Biofilm was grown in the microfluidic channel at different values of wall shear rates (\({\dot{\gamma }}_{w}\) = 0.4 s−1, 1.0 s−1, 1.67 s−1, 3.0 s−1, 10.0 s−1, 30.0 s−1) corresponding to different wall shear stress (\({\tau }_{w}\): 0.38\(\cdot\)10−3 Pa, 0.95\(\cdot\)10−3 Pa, 1.59\(\cdot\)10−3 Pa, 2.86\(\cdot\)10−3 Pa, 9.53\(\cdot\)10−3 Pa, 28.60\(\cdot\)10−3 Pa). After 48 h, flow was stopped, sample was placed in a dark room, and 200 μL of staining solution was loaded into the channel. The staining solution was prepared by adding 3 μL of SYTO9 and 3 μL of propidium iodide in 1 mL of distilled water. After 30 min at room temperature, the sample was analysed under a confocal laser scanning microscope (LSM 5 Pascal, Zeiss) equipped with a helium/neon laser (LASOS Lasertechnik GmbH, LGK SAN7460A). Experimental observations were performed with a Plan Apo λ 63 X/1.49 NA oil-objective and a Nikon digital camera, with a standard field of view of 1024 pixels x 1024 pixels, corresponding to 142.855 μm × 142.855 μm. Excitation was provided at a wavelength of 488.6 nm using a detection filter of 498 nm and at a wavelength of 561.5 nm with a detection filter of 580 nm. 3D Images were acquired applying a 2 × 2 tie scan combined with Z-stacks along the biofilm thickness using a 0.6 μm interval between consecutive layers.

Due to the steric hindrance caused by the proximity of the channel connectors and the large diameter of the oil-immersion objective, combined with the limited working distance of the 63X, 1.49 NA objective, it was not possible to acquire images from both the top and bottom walls of the channel in a single experimental setup. To overcome this limitation, two separate experimental campaigns were performed. In the first, the channel was used in its standard orientation (connectors facing downward), allowing for the acquisition of biofilm images from the bottom wall. For imaging the top wall, a second dedicated campaign was carried out in which the channel was placed upside down immediately after inoculation and maintained in this orientation throughout the entire 48-hour growth period. This allowed direct optical access to the top surface without the need to image through the full channel depth.

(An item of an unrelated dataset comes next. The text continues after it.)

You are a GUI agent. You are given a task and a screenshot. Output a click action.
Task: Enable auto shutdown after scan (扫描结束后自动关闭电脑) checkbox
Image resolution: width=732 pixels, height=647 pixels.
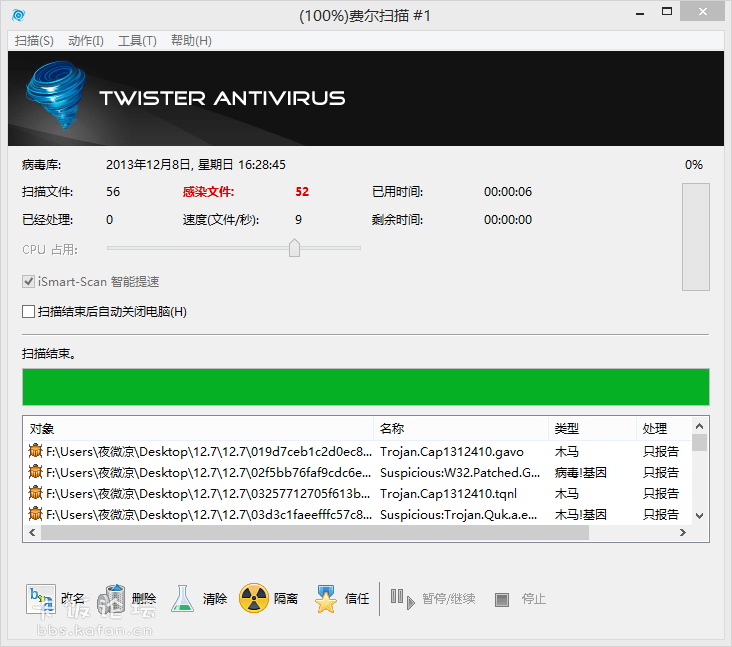(x=29, y=312)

Image processing was performed for each single field of view acquired using BiofilmQ through MATLAB©64. BiofilmQ allows the analysis of Z-stack images by denoising and segmenting images with customized settings and by declumping into voxels of preferred dimensions. Single-cell voxel analyses are performed to obtain several parameters. Settings for denoising were chosen according to Bridier et al.65: convolution kernel size xy = 5, z = 3; medium filter along Z selected; top-hat filtering with size 25 voxels (3.49 μm). Segmentation was performed with the Otsu method with 3 classes, with class 2 assigned to background and a sensitivity of 0.4 (sensitivity was chosen by comparing different image analyses with different values), and objects were declumped with cube size of 10 voxels (1.40 μm cube side length). The segmented image was processed by removing small clusters of less than 1000 voxels (2.72 μm3) to avoid the presence of single or pairs of bacteria. Both green (live) and red (dead) channels were processed, and after segmentation, the two channels were merged. We selected biofilm thickness, biovolume, and substratum coverage as useful parameters.